◆ **Work task**
Copy, word for word, the part of the article on DIR fees from "The report found" to "more, Collins added.".

◆ **Exercise passage**
Coverage from the National Community Oncology Dispensing Association Spring Forum 2018.
Direct and indirect remuneration (DIR) fees have been a growing concern for community pharmacists, and pharmacists who haven’t had an issue with them yet will run into them soon, said Representative Doug Collins, R-Georgia, who was the keynote speaker at the National Community Oncology Dispensing Association Spring Forum 2018, held March 1-3 in Dallas, Texas.
Collins focused his discussion on DIR fees and how they are increasing costs for the patient—by pushing them into the donut hole and catastrophic coverage in Medicare—and for the healthcare system. In addition, since Medicare patients are being pushed into catastrophic coverage, CMS has to pick up the extra costs, which means the taxpayer is spending more.
In general, DIR fees to pharmacy benefit managers (PBMs) are driving up costs, and Collins said research has found that the average community pharmacist loses $83,000 a year on DIR fees alone. The problem is that the industry is on track for a situation where PBMs begin to either kill off community pharmacies or they buy other PBMs and consolidate even further.
That said, Collins thinks PBMs can be used for good.
“I don’t hate PBMs; I hate the way they do business now,” he explained. “When they started, they actually were a good idea. They actually were designed to lower costs, to provide better interactions to get drugs.”
The problem is the use of strategies like DIR fees. The Office of the Inspector General has documented significant spending increases in Medicare Part D for catastrophic coverage and an increased number of people getting pushed into the catastrophic range.
“The increase actually coincides with—guess what?—DIR fees,” he said. “It’s almost identical. When DIR fees started going up, we started seeing the catastrophic coverage of CMS go up.”
The report found that from 2010 to 2015, the costs paid by Medicare increased from $10 billion to $33 billion in 5 years. And since 2015, those costs have gone up even more, Collins added.
Collins also touched upon the ongoing healthcare debate in Washington, DC, discussing the Affordable Care Act (ACA) and said that Congress “failed America last year” when it was unable to pass legislation repealing and replacing the ACA. Parts of the health law are things he agrees with—provisions like coverage for preexisting conditions and the ban on lifetime limits—but he believes those changes could have been made without overhauling the whole healthcare system. Unfortunately, he doesn’t see a way to move forward at this point to try to make any further changes to the ACA.
“As we move forward in this, this year, frankly, I wouldn’t expect to see a great deal,” Collins admitted. “It happens to be one of those election years.”

◆ **Given information**
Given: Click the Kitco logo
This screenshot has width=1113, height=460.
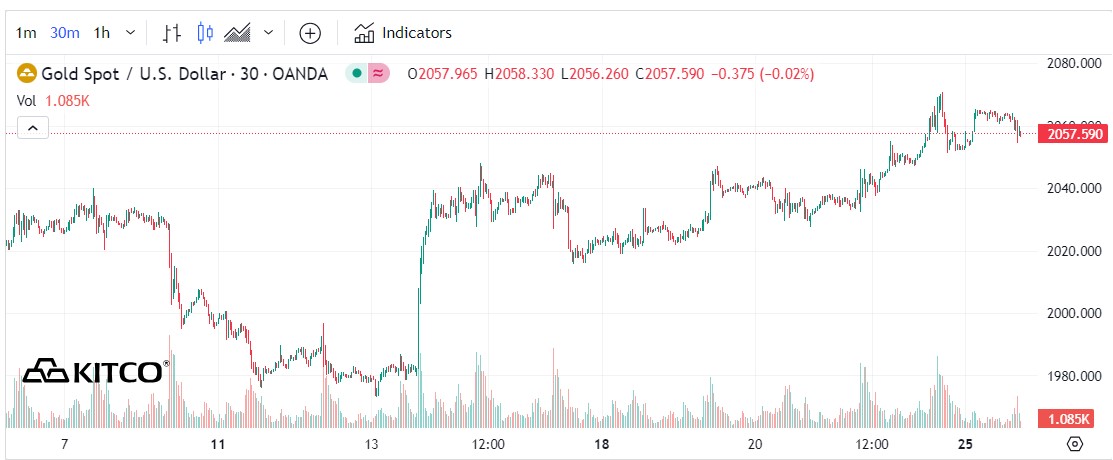Looking at the screenshot, I should coord(95,371).
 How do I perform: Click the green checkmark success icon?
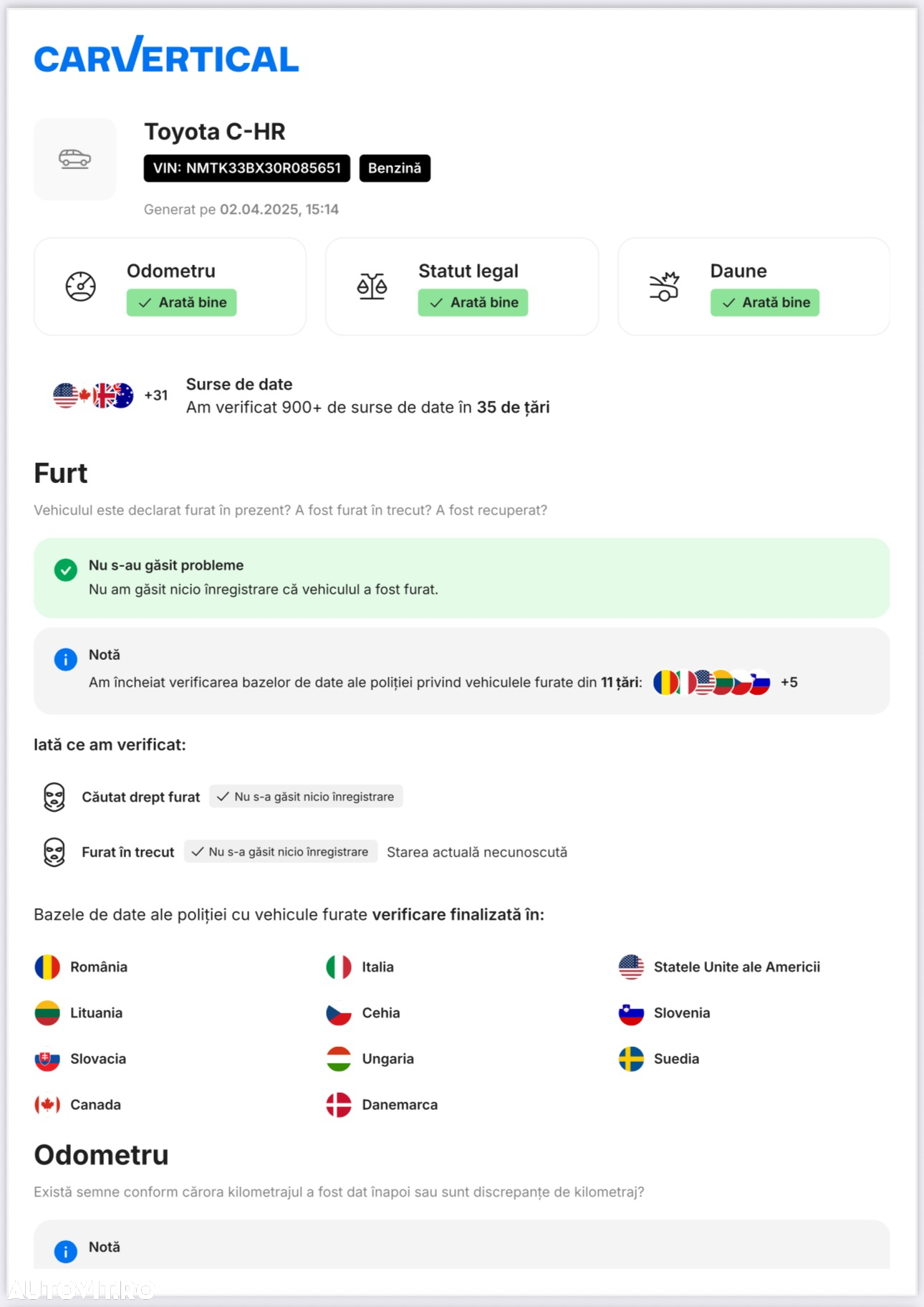coord(66,570)
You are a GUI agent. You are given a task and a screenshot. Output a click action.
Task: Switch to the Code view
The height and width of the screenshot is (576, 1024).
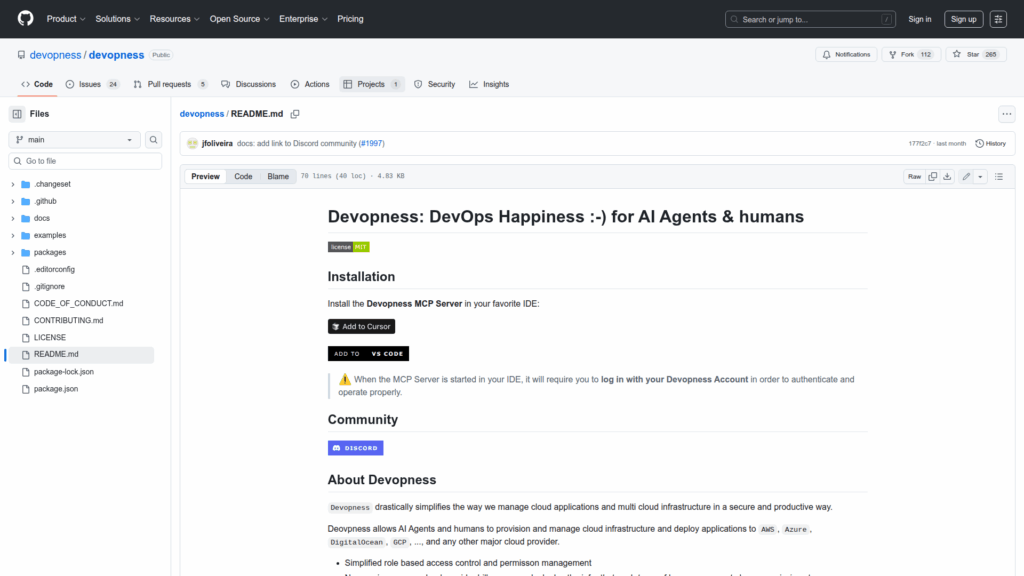point(243,176)
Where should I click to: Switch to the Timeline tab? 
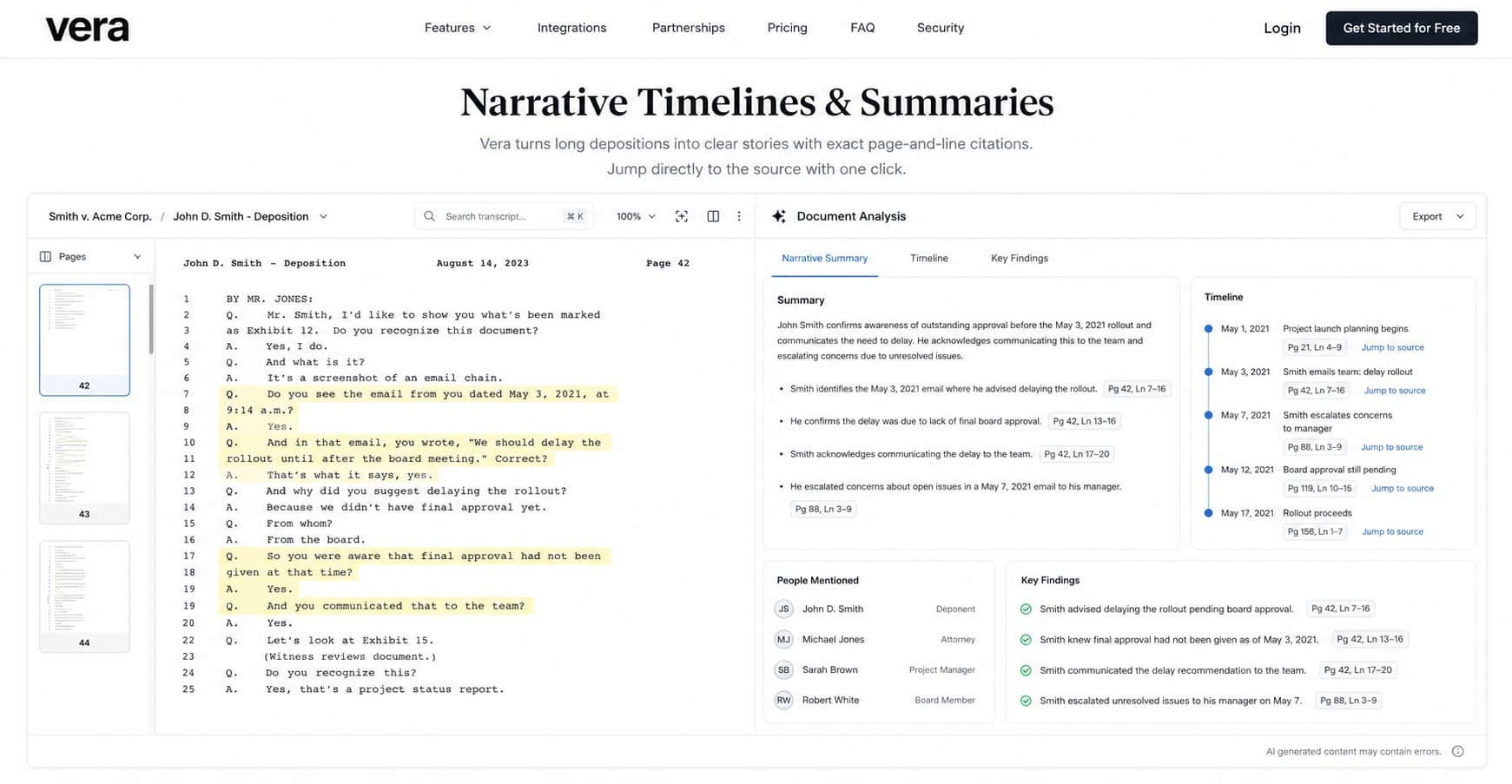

◆ **Answer box**
The report found that from 2010 to 2015, the costs paid by Medicare increased from $10 billion to $33 billion in 5 years. And since 2015, those costs have gone up even more, Collins added.